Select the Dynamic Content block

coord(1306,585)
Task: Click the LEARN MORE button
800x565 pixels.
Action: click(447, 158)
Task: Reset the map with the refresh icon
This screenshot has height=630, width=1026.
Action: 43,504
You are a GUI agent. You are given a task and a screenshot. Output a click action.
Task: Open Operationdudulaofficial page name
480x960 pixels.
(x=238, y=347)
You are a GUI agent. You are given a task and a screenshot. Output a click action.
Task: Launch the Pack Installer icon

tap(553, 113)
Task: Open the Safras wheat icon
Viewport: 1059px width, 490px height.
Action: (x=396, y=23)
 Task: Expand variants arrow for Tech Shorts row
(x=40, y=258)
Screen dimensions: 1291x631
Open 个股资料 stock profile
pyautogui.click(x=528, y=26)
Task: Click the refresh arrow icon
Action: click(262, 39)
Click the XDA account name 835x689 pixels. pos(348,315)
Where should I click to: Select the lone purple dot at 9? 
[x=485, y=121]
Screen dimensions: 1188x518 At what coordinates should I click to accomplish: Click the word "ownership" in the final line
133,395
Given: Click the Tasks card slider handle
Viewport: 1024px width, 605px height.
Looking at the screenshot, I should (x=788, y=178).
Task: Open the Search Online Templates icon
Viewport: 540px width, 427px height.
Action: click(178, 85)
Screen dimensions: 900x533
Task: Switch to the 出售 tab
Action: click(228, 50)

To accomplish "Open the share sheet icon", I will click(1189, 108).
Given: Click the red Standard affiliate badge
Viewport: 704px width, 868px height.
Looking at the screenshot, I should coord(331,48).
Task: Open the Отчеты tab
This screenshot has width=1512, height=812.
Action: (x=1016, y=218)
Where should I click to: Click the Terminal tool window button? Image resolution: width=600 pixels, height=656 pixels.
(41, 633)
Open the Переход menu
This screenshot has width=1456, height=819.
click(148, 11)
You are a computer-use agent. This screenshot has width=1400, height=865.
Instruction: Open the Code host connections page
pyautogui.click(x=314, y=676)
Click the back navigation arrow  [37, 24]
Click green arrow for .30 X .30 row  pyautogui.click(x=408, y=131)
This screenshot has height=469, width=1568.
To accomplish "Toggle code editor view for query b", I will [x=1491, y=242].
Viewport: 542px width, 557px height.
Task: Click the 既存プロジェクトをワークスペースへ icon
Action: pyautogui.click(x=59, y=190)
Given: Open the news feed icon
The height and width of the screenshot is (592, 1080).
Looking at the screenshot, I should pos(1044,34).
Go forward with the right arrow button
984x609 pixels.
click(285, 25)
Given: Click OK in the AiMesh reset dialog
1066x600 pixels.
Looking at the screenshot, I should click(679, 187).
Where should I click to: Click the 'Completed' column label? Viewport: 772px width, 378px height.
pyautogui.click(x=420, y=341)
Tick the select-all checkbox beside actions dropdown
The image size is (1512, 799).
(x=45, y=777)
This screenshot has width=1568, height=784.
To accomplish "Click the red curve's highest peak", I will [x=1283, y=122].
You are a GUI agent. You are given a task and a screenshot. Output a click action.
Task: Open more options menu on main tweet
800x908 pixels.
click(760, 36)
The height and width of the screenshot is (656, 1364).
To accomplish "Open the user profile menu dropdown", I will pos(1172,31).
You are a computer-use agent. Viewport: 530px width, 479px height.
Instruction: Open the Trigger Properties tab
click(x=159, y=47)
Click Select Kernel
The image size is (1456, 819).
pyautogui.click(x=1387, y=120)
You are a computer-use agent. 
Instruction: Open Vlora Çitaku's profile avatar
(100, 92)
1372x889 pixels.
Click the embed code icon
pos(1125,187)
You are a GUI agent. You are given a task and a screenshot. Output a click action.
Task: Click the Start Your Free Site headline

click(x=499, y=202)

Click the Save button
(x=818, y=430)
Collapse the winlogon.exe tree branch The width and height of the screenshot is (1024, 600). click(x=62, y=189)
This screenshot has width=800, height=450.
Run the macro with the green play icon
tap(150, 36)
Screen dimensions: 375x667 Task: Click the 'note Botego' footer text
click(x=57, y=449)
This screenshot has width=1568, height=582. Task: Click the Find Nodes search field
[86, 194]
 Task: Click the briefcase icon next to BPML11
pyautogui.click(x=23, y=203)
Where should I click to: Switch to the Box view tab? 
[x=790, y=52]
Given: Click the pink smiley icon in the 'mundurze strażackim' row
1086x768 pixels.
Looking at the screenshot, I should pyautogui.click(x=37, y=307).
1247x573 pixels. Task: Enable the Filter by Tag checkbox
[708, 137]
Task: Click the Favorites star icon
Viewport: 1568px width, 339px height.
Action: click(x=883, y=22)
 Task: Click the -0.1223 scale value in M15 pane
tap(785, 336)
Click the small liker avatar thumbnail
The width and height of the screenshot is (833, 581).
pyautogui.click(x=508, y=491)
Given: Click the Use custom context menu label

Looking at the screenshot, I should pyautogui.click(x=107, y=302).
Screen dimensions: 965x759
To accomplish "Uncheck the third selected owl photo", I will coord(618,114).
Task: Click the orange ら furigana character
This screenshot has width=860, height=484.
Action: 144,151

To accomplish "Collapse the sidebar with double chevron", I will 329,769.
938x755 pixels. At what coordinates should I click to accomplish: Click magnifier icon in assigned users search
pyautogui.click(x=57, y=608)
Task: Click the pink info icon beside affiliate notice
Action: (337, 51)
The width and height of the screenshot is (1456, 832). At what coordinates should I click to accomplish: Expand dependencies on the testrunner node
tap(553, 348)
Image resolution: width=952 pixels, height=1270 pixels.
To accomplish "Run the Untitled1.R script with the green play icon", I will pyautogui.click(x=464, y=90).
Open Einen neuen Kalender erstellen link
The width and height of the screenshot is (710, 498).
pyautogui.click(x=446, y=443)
^^^^
▶ **Task objective**:
Copy the lines above word for word.

▶ **Solution for this task**:
Select the Dynamic Content block

coord(1306,585)
Task: Click the LEARN MORE button
800x565 pixels.
Action: click(447, 158)
Task: Reset the map with the refresh icon
This screenshot has height=630, width=1026.
Action: 43,504
You are a GUI agent. You are given a task and a screenshot. Output a click action.
Task: Open Operationdudulaofficial page name
480x960 pixels.
(x=238, y=347)
You are a GUI agent. You are given a task and a screenshot. Output a click action.
Task: Launch the Pack Installer icon

tap(553, 113)
Task: Open the Safras wheat icon
Viewport: 1059px width, 490px height.
Action: (x=396, y=23)
 Task: Expand variants arrow for Tech Shorts row
(x=40, y=258)
Screen dimensions: 1291x631
Open 个股资料 stock profile
pyautogui.click(x=528, y=26)
Task: Click the refresh arrow icon
Action: click(262, 39)
Click the XDA account name 835x689 pixels. pos(348,315)
Where should I click to: Select the lone purple dot at 9? 
[x=485, y=121]
Screen dimensions: 1188x518 At what coordinates should I click to accomplish: Click the word "ownership" in the final line
133,395
Given: Click the Tasks card slider handle
Viewport: 1024px width, 605px height.
Looking at the screenshot, I should (x=788, y=178).
Task: Open the Search Online Templates icon
Viewport: 540px width, 427px height.
Action: click(178, 85)
Screen dimensions: 900x533
Task: Switch to the 出售 tab
Action: click(228, 50)

To accomplish "Open the share sheet icon", I will click(1189, 108).
Given: Click the red Standard affiliate badge
Viewport: 704px width, 868px height.
Looking at the screenshot, I should coord(331,48).
Task: Open the Отчеты tab
This screenshot has width=1512, height=812.
Action: (x=1016, y=218)
Where should I click to: Click the Terminal tool window button? Image resolution: width=600 pixels, height=656 pixels.
(41, 633)
Open the Переход menu
This screenshot has width=1456, height=819.
click(148, 11)
You are a computer-use agent. This screenshot has width=1400, height=865.
Instruction: Open the Code host connections page
pyautogui.click(x=314, y=676)
Click the back navigation arrow  [37, 24]
Click green arrow for .30 X .30 row  pyautogui.click(x=408, y=131)
This screenshot has height=469, width=1568.
To accomplish "Toggle code editor view for query b", I will [x=1491, y=242].
Viewport: 542px width, 557px height.
Task: Click the 既存プロジェクトをワークスペースへ icon
Action: pyautogui.click(x=59, y=190)
Given: Open the news feed icon
The height and width of the screenshot is (592, 1080).
Looking at the screenshot, I should pos(1044,34).
Go forward with the right arrow button
984x609 pixels.
click(285, 25)
Given: Click OK in the AiMesh reset dialog
1066x600 pixels.
Looking at the screenshot, I should click(679, 187).
Where should I click to: Click the 'Completed' column label? Viewport: 772px width, 378px height.
pyautogui.click(x=420, y=341)
Tick the select-all checkbox beside actions dropdown
The image size is (1512, 799).
(x=45, y=777)
This screenshot has width=1568, height=784.
To accomplish "Click the red curve's highest peak", I will [x=1283, y=122].
You are a GUI agent. You are given a task and a screenshot. Output a click action.
Task: Open more options menu on main tweet
800x908 pixels.
click(760, 36)
The height and width of the screenshot is (656, 1364).
To accomplish "Open the user profile menu dropdown", I will pos(1172,31).
You are a computer-use agent. Viewport: 530px width, 479px height.
Instruction: Open the Trigger Properties tab
click(x=159, y=47)
Click Select Kernel
The image size is (1456, 819).
pyautogui.click(x=1387, y=120)
You are a computer-use agent. 
Instruction: Open Vlora Çitaku's profile avatar
(100, 92)
1372x889 pixels.
Click the embed code icon
pos(1125,187)
You are a GUI agent. You are given a task and a screenshot. Output a click action.
Task: Click the Start Your Free Site headline

click(x=499, y=202)

Click the Save button
(x=818, y=430)
Collapse the winlogon.exe tree branch The width and height of the screenshot is (1024, 600). click(x=62, y=189)
This screenshot has width=800, height=450.
Run the macro with the green play icon
tap(150, 36)
Screen dimensions: 375x667 Task: Click the 'note Botego' footer text
click(x=57, y=449)
This screenshot has width=1568, height=582. Task: Click the Find Nodes search field
[86, 194]
 Task: Click the briefcase icon next to BPML11
pyautogui.click(x=23, y=203)
Where should I click to: Switch to the Box view tab? 
[x=790, y=52]
Given: Click the pink smiley icon in the 'mundurze strażackim' row
1086x768 pixels.
Looking at the screenshot, I should pyautogui.click(x=37, y=307).
1247x573 pixels. Task: Enable the Filter by Tag checkbox
[708, 137]
Task: Click the Favorites star icon
Viewport: 1568px width, 339px height.
Action: click(x=883, y=22)
 Task: Click the -0.1223 scale value in M15 pane
tap(785, 336)
Click the small liker avatar thumbnail
The width and height of the screenshot is (833, 581).
pyautogui.click(x=508, y=491)
Given: Click the Use custom context menu label

Looking at the screenshot, I should pyautogui.click(x=107, y=302).
Screen dimensions: 965x759
To accomplish "Uncheck the third selected owl photo", I will coord(618,114).
Task: Click the orange ら furigana character
This screenshot has width=860, height=484.
Action: 144,151

To accomplish "Collapse the sidebar with double chevron", I will 329,769.
938x755 pixels. At what coordinates should I click to accomplish: Click magnifier icon in assigned users search
pyautogui.click(x=57, y=608)
Task: Click the pink info icon beside affiliate notice
Action: (337, 51)
The width and height of the screenshot is (1456, 832). At what coordinates should I click to accomplish: Expand dependencies on the testrunner node
tap(553, 348)
Image resolution: width=952 pixels, height=1270 pixels.
To accomplish "Run the Untitled1.R script with the green play icon", I will pyautogui.click(x=464, y=90).
Open Einen neuen Kalender erstellen link
The width and height of the screenshot is (710, 498).
pyautogui.click(x=446, y=443)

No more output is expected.